### Recorded information
====
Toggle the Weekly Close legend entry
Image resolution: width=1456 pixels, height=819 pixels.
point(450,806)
====
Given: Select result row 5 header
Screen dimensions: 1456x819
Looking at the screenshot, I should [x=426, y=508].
====
### Required task
Write out, word for word, everything in the records from the line containing "Given: Select result row 5 header" down to the line containing "Looking at the", including both of those lines and nothing else.

### Task solution
Given: Select result row 5 header
Screen dimensions: 1456x819
Looking at the screenshot, I should [x=426, y=508].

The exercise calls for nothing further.